Não podemos admitir que policiais continuem a morrer no que se pode chamar de "faroeste gaúcho" realçado pelo Estado do Rio de Janeiro, desde 2007.
Policiais expostos no que chamam de ‘guerra ao crime’ são submetidos à violência que toda guerra produz. A determinação de confronto e a militarização da política de segurança expõe a vida de policiais, trabalhadores que merecem respeito. Omitem-se aos policiais os reais interesses da política de segurança que confronta os direitos humanos, assim como lhes negam os direitos decorrentes da cidadania assegurados aos demais servidores do Estado. Aos olhos de quem incentiva a ‘guerra’ pouco importa se morre um favelado ou um policial.
A política de confronto submete policiais à truculência e os expõe à morte. O policial que a executa também é vítima dela. É um trabalhador a quem se incumbe "lutar contra o mal", "ser forte" e "enfrentar a morte". Sendo impossível vencer a morte, do enfrentamento resulta a perda da vida do policial, enquanto quem ordena vive sem risco. A desmilitarização da política de segurança elevará o policial à condição de plena cidadania. Só os que se beneficiam da política de segurança militarizada e com a ‘guerra à criminalidade’ são capazes de defender a política de confronto e extermínio.

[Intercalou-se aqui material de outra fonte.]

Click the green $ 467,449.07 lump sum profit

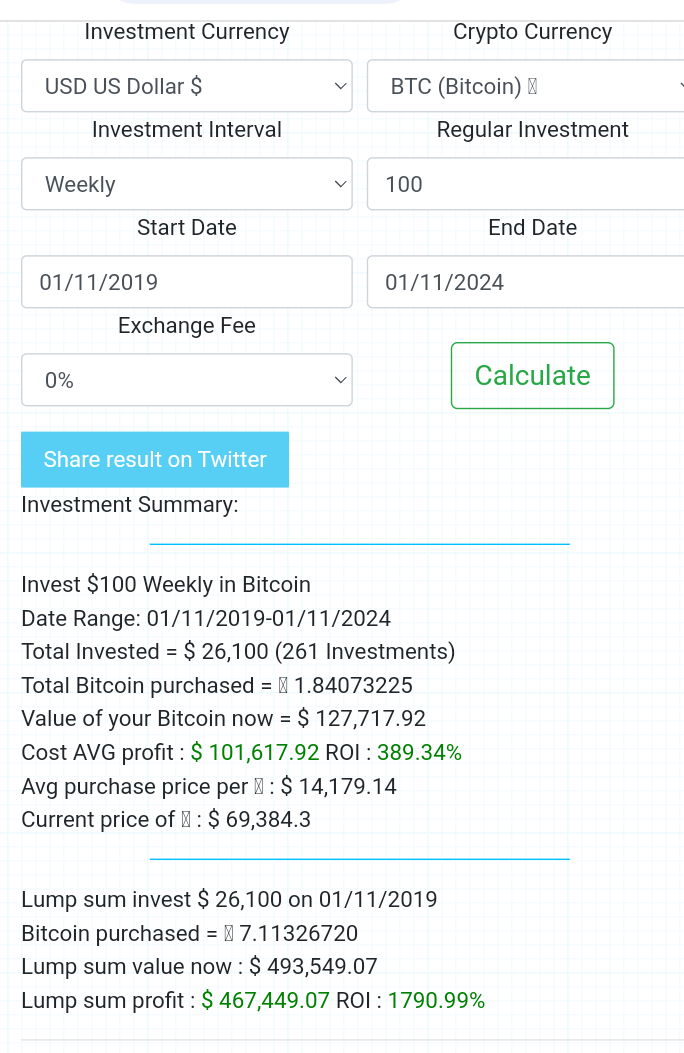[x=266, y=1000]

Os temas aqui tratados jamais foram objeto de estudo por parte do Secretário que implementa a política de segurança neste Estado. Para a comprovação desta afirmativa sugiro seja analisado por esta CPI a sua formação profissional e seu aproveitamento no concurso que prestou para a Policia Federal.
Em recente declaração na mídia o Secretário Beltrame disse que "as pessoas que atirarem na polícia vão levar tiro também". Ao invés de estimular o confronto não seria de esperar que o Secretário dissesse que quem o fizesse seria investigado, julgado por um tribunal do juri e preso? O que pretende o Secretário com sua declaração? Estimular o confronto que vitima e incapacita policiais? Elevar o patamar da violência a partir dos confrontos ainda mais acirrados? Declarações similares de autoridades em tempos passados serviram para justificar o aumento do número de vítimas entre policiais, ao estimular o confronto.
Não se pode negar a ninguém o direito à legítima defesa. Dispõe o art. 25 do Código penal que se entende em legítima defesa aquele que, usando moderadamente dos meios necessários, repele injusta agressão, atual ou iminente, a direito seu ou de outrem. A legítima defesa, no entanto, é para repelir a agressão injusta, atual ou iminente. Não há de servir para justificar revide ou vingança. A incitação ao revide é apologia a crime.
Ao longo do 23º ano na magistratura estadual, já julguei muitos casos de justificação de união estável a pedido de companheiras de policiais para fins previdenciários. Em todos os casos (todos os casos) eram senhoras pobres e sofridas e que viúvas de policiais mandados para confronto enfrentavam todo tipo de burocracia estatal para lhes reconhecer o direito ao pensionamento com o qual pretendiam custear a vida e a educação dos órfãos dos quais eram mães.
Promover a defesa dos policiais implica defender uma política de segurança humanizada que os valorize, propiciando-lhes vida com qualidade.
 
 
*Doutor em Ciência Política, ocupante do cargo de juiz de direito no TJ/RJ e membro da Associação Juízes para a Democracia/AJD.